Block Rogue AI Agents with Context Aware Policies

Agents

Published: Mon, Sep 29, 2025 • By Rowan Vale

CSAgent constrains Large Language Model (LLM)-based computer-use agents with static, intent- and context-aware policies enforced at the OS level. The paper reports it blocks over 99.36% of attacks in a benchmark while adding about 6.83% latency and modest task utility loss. An automated policy toolchain supports API, CLI and GUI protection.

Large Language Model (LLM) means a neural network trained to predict text; here that capability is used to drive tools that operate a computer. That convenience creates a real risk: agents acting with user-level permissions can execute irreversible or unwanted actions when their intent inference or prompts go wrong. The paper proposes CSAgent, a system-level, static policy framework that ties policies to both declared intent and runtime context rather than relying on repeated user prompts or ad hoc runtime checks.

How CSAgent works

CSAgent defines intent- and context-aware policies in a readable JSON format and enforces them via an operating system service. A development toolchain helps generate initial policies by analysing applications. For graphical user interfaces the toolchain extracts GUI event handlers and builds call graphs; for command line and API usage it relies on existing specifications. At runtime the service maintains a context vector and validates each agent function call against the relevant policy. If a check fails the system can fall back to user interaction or contextual guidance so work is not lost.
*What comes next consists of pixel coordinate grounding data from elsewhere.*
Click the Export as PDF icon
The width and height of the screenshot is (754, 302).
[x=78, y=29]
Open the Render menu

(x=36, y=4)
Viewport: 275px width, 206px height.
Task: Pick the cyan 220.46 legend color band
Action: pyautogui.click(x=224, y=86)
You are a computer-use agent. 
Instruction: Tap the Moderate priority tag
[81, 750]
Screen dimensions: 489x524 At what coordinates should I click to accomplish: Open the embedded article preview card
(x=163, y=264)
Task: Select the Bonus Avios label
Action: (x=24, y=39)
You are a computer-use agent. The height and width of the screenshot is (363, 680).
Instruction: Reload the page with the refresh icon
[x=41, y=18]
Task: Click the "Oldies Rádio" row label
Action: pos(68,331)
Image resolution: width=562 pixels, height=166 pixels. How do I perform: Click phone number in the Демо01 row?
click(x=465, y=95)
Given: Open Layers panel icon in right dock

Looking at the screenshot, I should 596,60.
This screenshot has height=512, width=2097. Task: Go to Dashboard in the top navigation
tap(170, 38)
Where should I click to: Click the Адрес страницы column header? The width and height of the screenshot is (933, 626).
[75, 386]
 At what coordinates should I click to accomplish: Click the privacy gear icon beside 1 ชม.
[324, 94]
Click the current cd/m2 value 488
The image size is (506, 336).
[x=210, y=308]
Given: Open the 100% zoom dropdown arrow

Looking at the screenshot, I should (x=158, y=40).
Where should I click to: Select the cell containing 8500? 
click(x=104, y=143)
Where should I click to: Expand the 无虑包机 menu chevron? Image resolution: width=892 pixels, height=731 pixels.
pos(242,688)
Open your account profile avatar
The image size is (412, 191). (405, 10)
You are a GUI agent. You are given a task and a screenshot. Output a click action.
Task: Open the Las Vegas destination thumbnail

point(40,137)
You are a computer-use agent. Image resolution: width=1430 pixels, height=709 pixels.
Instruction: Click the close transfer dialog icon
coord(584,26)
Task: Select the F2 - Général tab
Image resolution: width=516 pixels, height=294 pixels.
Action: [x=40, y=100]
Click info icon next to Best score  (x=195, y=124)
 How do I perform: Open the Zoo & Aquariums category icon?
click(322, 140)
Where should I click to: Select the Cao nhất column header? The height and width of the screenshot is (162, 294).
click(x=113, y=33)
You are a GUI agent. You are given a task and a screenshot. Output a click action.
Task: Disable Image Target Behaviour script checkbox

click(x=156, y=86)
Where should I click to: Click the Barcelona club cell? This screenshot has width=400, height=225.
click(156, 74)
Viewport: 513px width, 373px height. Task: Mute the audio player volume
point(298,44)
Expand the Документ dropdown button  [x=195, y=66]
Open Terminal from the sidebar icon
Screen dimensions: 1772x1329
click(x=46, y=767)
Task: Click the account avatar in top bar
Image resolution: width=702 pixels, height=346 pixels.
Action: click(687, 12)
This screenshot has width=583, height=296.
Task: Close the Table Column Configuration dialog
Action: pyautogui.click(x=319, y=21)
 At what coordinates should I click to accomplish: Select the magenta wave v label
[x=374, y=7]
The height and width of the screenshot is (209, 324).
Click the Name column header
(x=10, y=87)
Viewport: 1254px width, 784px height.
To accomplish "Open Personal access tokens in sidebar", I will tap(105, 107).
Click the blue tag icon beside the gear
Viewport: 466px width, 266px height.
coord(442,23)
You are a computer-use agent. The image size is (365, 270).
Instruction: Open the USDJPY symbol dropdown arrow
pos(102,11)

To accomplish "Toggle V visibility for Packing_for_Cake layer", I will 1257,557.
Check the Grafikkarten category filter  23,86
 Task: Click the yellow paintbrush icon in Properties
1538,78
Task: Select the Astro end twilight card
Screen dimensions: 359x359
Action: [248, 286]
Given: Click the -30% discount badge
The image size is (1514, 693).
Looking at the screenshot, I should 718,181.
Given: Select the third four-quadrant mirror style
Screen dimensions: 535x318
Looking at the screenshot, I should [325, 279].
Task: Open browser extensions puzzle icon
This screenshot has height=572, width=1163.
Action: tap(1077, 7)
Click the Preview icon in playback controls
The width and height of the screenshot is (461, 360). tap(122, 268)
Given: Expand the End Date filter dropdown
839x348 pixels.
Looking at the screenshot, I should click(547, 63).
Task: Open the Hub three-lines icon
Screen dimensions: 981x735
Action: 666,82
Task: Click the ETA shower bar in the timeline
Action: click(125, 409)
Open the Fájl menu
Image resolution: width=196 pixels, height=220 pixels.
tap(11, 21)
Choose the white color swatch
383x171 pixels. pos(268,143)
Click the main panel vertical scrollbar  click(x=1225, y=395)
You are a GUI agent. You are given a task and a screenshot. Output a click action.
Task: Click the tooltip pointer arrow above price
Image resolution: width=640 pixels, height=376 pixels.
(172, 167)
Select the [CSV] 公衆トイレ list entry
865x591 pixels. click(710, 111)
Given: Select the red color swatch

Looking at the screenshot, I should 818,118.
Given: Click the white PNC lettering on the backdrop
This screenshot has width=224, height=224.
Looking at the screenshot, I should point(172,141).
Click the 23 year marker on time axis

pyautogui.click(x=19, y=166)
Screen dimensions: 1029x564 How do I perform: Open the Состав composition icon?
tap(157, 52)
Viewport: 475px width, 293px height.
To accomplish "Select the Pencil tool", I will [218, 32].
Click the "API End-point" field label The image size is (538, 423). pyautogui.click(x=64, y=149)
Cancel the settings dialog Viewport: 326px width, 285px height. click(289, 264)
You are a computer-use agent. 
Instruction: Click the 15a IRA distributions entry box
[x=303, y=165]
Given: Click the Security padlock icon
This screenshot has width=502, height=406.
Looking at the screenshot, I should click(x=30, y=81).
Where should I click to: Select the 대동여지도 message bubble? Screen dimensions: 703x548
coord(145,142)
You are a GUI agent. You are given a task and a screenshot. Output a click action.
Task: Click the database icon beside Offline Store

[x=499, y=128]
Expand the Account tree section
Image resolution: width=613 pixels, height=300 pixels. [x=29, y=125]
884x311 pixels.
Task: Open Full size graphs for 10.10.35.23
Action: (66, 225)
The approach blends static policy with dynamic context by indexing rules by function and declared intent. The authors report an automated context analyser based on LLMs finds substantially more GUI elements than prior methods, yielding richer policy inputs. Context spaces and policies are stored in JSON, and the implementation uses caching and categorises contexts by update frequency to keep enforcement fast.

On performance and effectiveness the paper reports CSAgent defends against more than 99.36% of attacks in the AgentDojo benchmark while introducing roughly 6.83% average latency overhead and a 9.33% decline in task utility. About 80% of context spaces load within five seconds in their measurements. These figures suggest the approach is practical for many real deployments, trading small latency and utility costs for a large reduction in agent misbehaviour.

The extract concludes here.